Website Design For Garden Designers Pt 2
In the first part of Website Design for landscape and garden designers, we look at your website as a digital portfolio. In this second part, we’ll look at the ‘About’ page and how to market your website
The About Page.
The About page is an opportunity to show your personality. A brief bio is helpful, just don’t get too cocky. Draft this as you might your Twitter or Instagram bio. Most are accustomed to quickly skimming these for information and they can say a lot about your character with very few words.
Text
People aren’t going to read a life history or paragraphs of text, especially online. Keep page text to around 300 words or just over, to maximise SEO. Keyword your text for legibility. Think in the Heading One, Heading Two, Heading Three style format. What’s the hierarchy of information you want people to understand?
Job Search & Recruitment
If you’re a student, or you’re seeking an internship, you should list a range of relevant skills. Be sure, if you list it a skill, that you can honestly stand behind your competency. Link a PDF of your CV or your resume. Also, include links to your social profiles somewhere on this page: LinkedIn, Twitter, Instagram, Facebook etc. People can click as they want or need more information. And, don’t forget to include your preferred contact details and make sure it’s a professional email address, not something like bigboy@hotmail.com.
Key Skills
Do You Blog? Have you published anything? Have you given any public presentations? Are you a social media influencer or expert? Tell me about your online marketing skills. Do you know anything about e-mail list development using Constant Contact, AWeber, or MailChimp?
CAD Skills
In the UK most landscape and garden designers use VectorWorks. Having said this, if you know one CAD program, chances are you can learn any CAD program. How about digital modeling and rendering? Do you know SketchUp, 3DSMax, Rhino, Lumion, etc? Present the skills you want to be hired for.
Hobbies
If a hobby is a creative outlet for you, thread examples into your portfolio gallery rather than sharing it as a separate interest out of context.

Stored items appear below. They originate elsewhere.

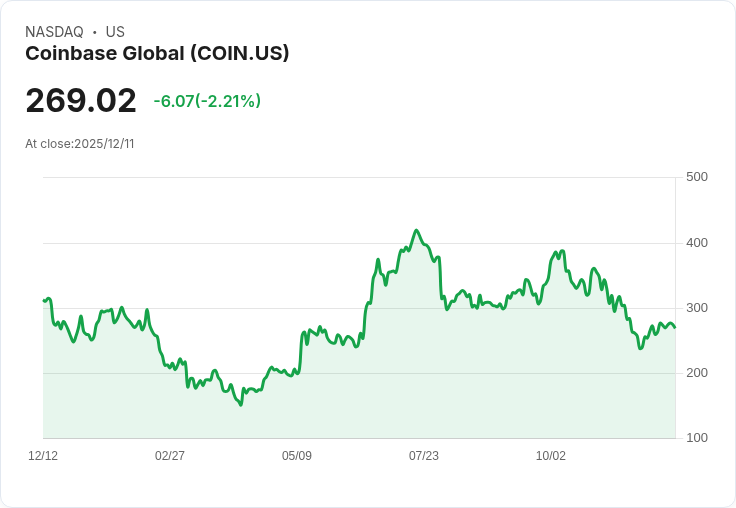Click the At close:2025/12/11 timestamp
This screenshot has height=508, width=736.
[80, 144]
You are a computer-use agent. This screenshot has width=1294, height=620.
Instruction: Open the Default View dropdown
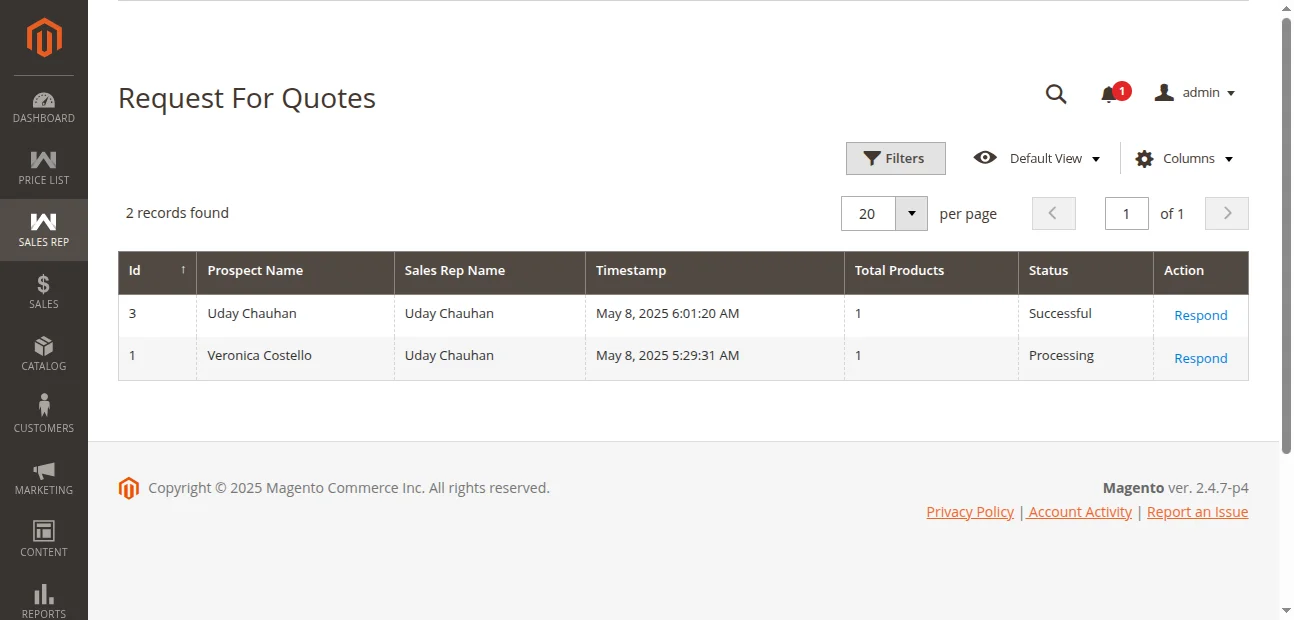tap(1037, 158)
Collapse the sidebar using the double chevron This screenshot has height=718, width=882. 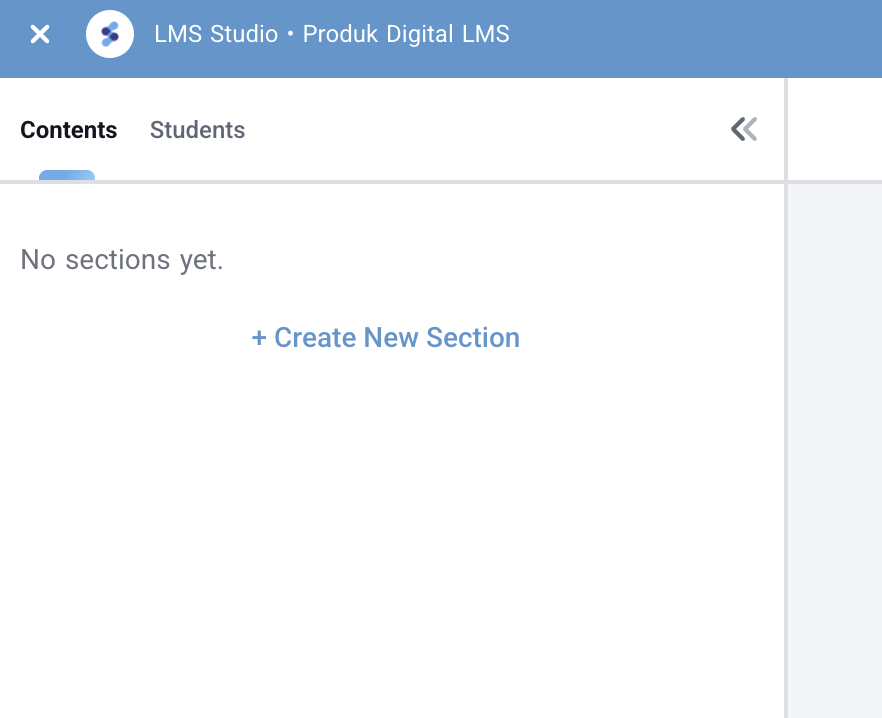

Website Design, SEO & Meta Skills
If you build your portfolio like this as a stand-alone website perhaps the most useful by-products to you are the meta-skills you’ll learn by doing it. These confer a real competitive advantage to you as an applicant. If you know something about website design, the chances are good you’ll have the basics to update nearly any website out there.
Page Optimisation
Sear Engine Optimisation or SEO for short is a bit of a black art but is vital if you want your page to rank on the first page of google. Wix.com has its own built in search engine optimisation (SEO) called Wix SEO Wiz. If you use a web designer, you may need to employ a separate specialist firm to optimise your site on completion.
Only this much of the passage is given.